Data follows below. Repeat exactly the lines between the line holding "Werkmethode en erkenning (87, 866)" and the line holding "[E-mail] (120, 2547)", inclusive, and nothing more; drop pictures.

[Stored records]
________________________________________

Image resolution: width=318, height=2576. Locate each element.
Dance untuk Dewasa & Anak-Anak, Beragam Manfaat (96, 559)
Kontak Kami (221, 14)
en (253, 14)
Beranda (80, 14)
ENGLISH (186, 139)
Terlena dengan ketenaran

________________________________________

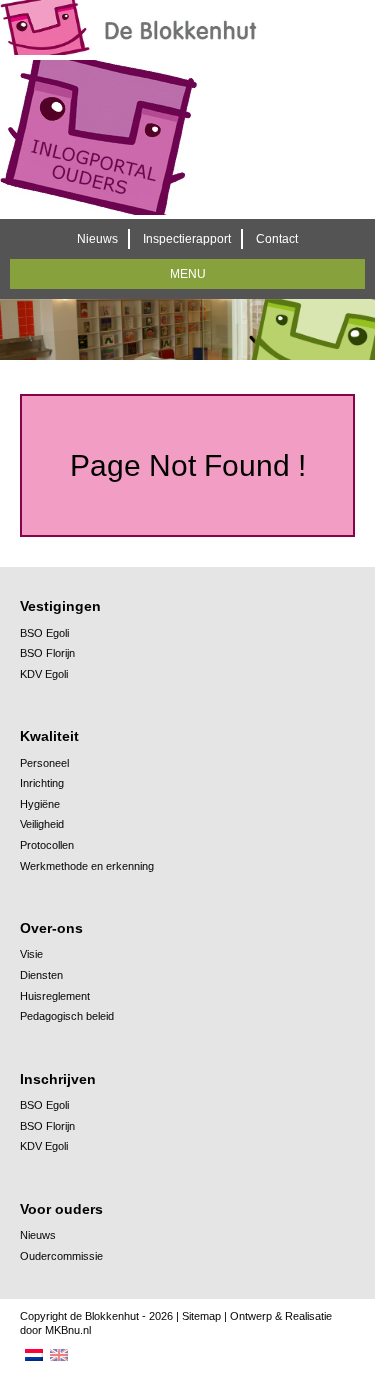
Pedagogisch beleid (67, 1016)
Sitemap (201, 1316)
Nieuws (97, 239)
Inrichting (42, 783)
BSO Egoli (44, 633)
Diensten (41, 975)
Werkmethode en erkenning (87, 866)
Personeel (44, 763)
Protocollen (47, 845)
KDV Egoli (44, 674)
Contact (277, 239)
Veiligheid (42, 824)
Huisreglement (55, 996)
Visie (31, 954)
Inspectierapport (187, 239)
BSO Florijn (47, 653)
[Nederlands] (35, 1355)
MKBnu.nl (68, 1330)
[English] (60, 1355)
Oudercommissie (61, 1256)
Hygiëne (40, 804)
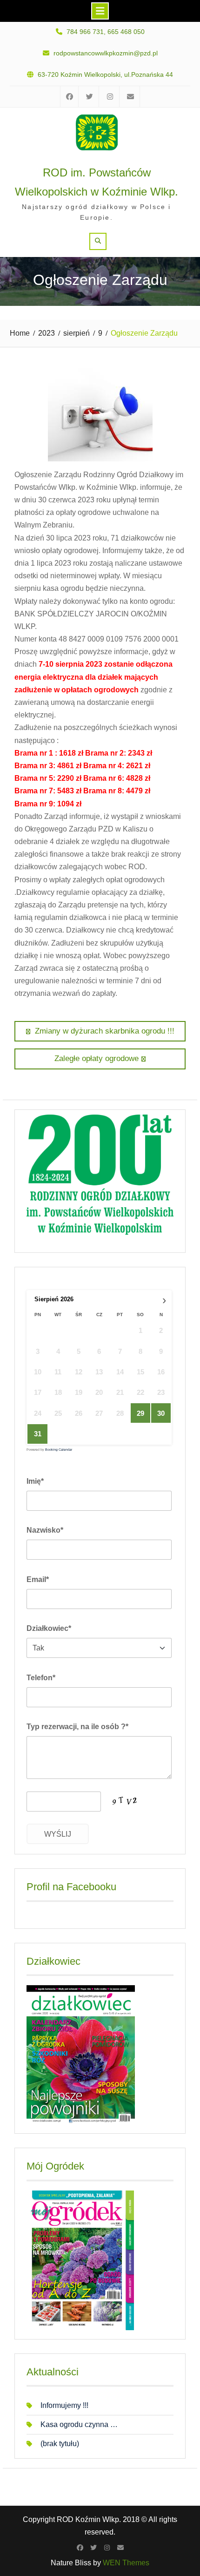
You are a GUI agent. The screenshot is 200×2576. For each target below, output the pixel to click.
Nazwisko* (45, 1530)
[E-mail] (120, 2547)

________________________________________

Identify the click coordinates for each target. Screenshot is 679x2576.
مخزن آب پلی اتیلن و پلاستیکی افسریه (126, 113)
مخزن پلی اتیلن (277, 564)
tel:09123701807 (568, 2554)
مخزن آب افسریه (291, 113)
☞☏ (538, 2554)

________________________________________

FINISHED EXERCISE
Werkmethode en erkenning (87, 866)
Personeel (44, 763)
Protocollen (47, 845)
KDV Egoli (44, 674)
Contact (277, 239)
Veiligheid (42, 824)
Huisreglement (55, 996)
Visie (31, 954)
Inspectierapport (187, 239)
BSO Florijn (47, 653)
[Nederlands] (35, 1355)
MKBnu.nl (68, 1330)
[English] (60, 1355)
Oudercommissie (61, 1256)
Hygiëne (40, 804)
You are a GUI agent. The screenshot is 200×2576. For each target below, output the pixel to click.
Nazwisko* (45, 1530)
[E-mail] (120, 2547)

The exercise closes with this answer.